Written Japanese uses three kinds of script. At the top of the difficulty curve, you’ve got kanji, the complex characters originally imported from China that can require over a dozen brush strokes to write, with each kanji representing a word or concept.
A little less challenging are hiragana, a set of 50 curving phonetic characters, but if English is your native language, odds are you’ll have the least trouble with angular katakana. Like hiragana, katakana is a phonetic system, so each character corresponds to a syllable. Even better, while often one kanji can have three or four possible readings, each katakana has just one possible pronunciation.
Of course, you still have to memorize how to pronounce all 50 katakana (85 if you’re being really technical) in the first place.
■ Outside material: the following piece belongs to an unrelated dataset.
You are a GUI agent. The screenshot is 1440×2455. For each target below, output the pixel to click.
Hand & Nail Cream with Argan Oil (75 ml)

One group of graphic designers are aiming to make that task a little easier, though, with a font that combines katakana with phonetics written in English.
Employees of U.K.-design house Johnson Banks often come to Japan to work with clients. Japanese is a tricky language to learn, though, and even after multiple trips to the country, the business travelers weren’t going to just naturally pick up the ability to read katakana.
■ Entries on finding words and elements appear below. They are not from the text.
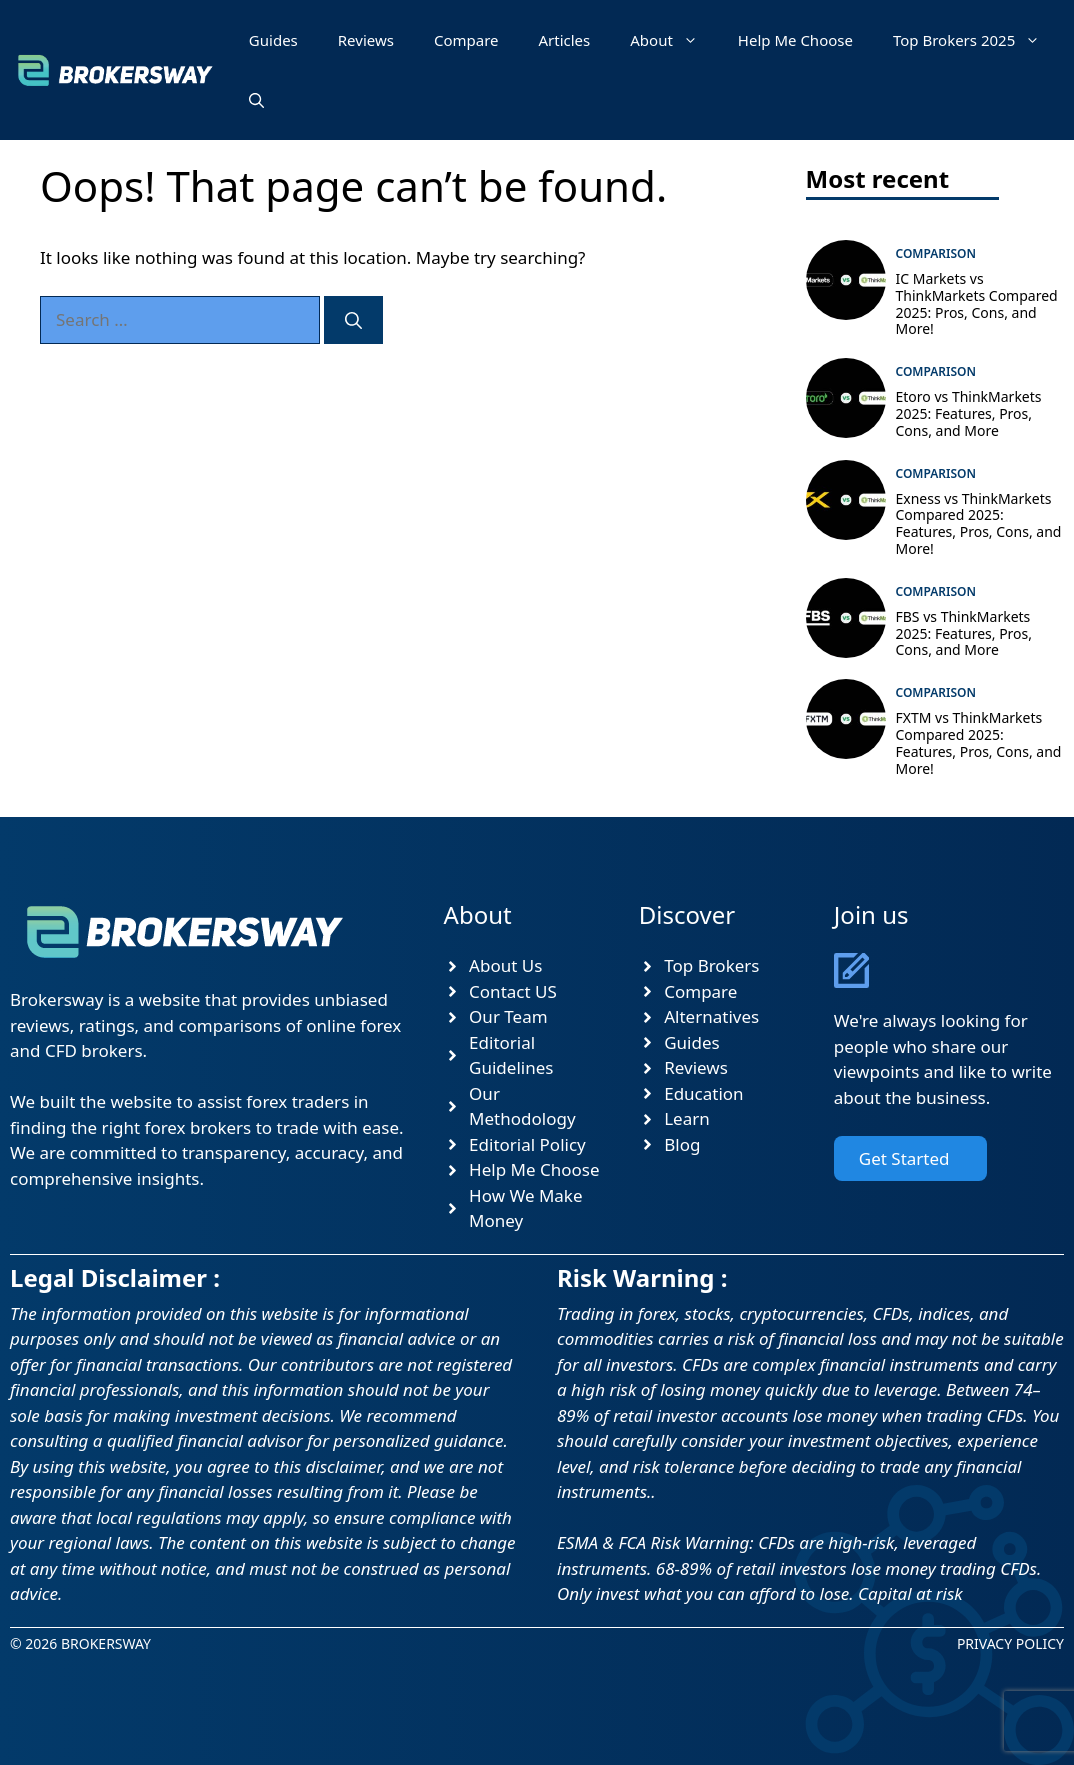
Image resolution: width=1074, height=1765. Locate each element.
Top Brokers (711, 965)
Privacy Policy (1010, 1643)
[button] (256, 100)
It’s not too surprising that professional designers are visually oriented people, and so Johnson Banks spent several months developing a new font where an English rendering of each katakana’s sound replaces a brush stroke in whole or part.
For example, here’s the name of Uniqlo, beloved outfitter of exchange students and Internet writers, as it looks in katakana.
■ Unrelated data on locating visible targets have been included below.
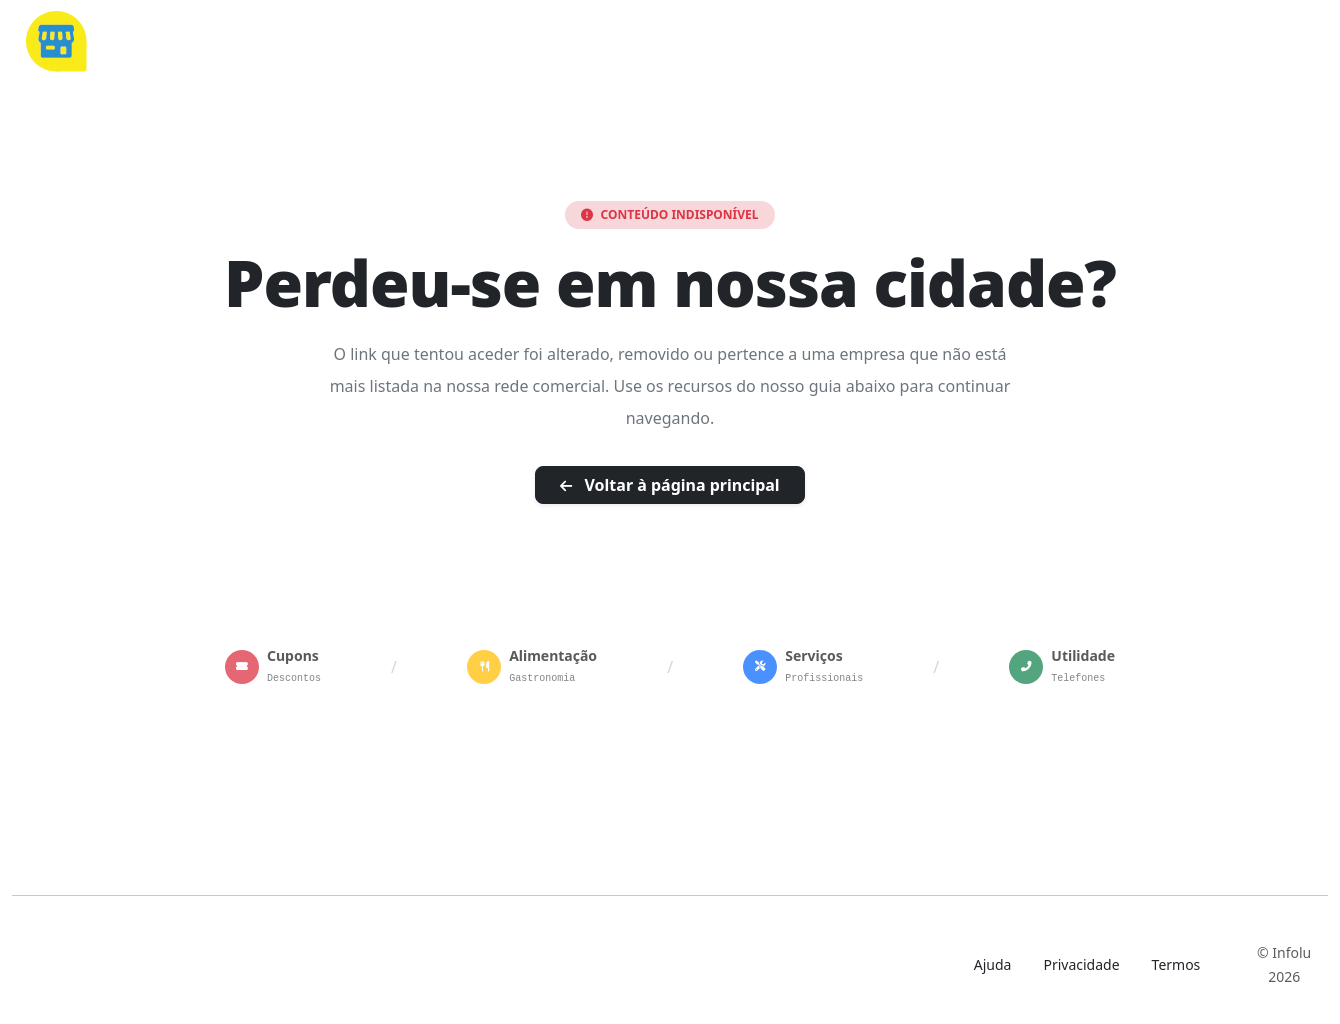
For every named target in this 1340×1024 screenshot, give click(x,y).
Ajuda (993, 964)
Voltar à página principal (669, 485)
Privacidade (1081, 964)
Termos (1176, 964)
And here it is rendered in Johnson Banks’ new Phonetikana font.
Katakana is primarily used for foreign loanwords, and we can see a few more artistic flourishes in these designs that the company drew up, possibly before lunch.
▼ tomato/tomato
▼ toppu banana/top banana
▼ biggu appuru/big apple
Aside from words of foreign origin, katakana is also often the go-to choice when writing sound effects, onomatopoeia, and comic book-style action words, such as doki doki, the sound of an excited heartbeat…
…kuru kuru, spinning or spiraling…
…or niko niko, indicating that someone is all smiles.
In a way, this linguistic mashup is a really clever idea, and with a few tweaks, it might actually be an easy way for brand new learners to dip their toes in Japan’s deep linguistic waters. What kind of tweaks? Well, let’s take another look at niko niko.
Notice how we’re spelling it differently than Johnson Banks does?
It’s true that there are a couple of different systems for writing Japanese words in the Latin alphabet, but there’s one method that’s by far the most common, and it says the Japanese syllable that sounds like the English word “knee” should be written “ni,” not “nee.” As a matter of fact, under the dominant system, “nee” would be pronounced like “neigh,” the sound a horse makes.
As a further example, let’s take a look at what happens to “sushi” in Phonetikana.
You end up with “sooshee,” which aside from looking weird, makes those two syllables seem a lot longer than they really should be. That’s a problem you’re a lot less likely to run into with the standard “sushi.”
Still, Johnson Banks says the font is a work in progress, and is looking for feedback from linguists. We’re wishing them good luck in ironing things out, and looking forward to Phonetikana Version Two.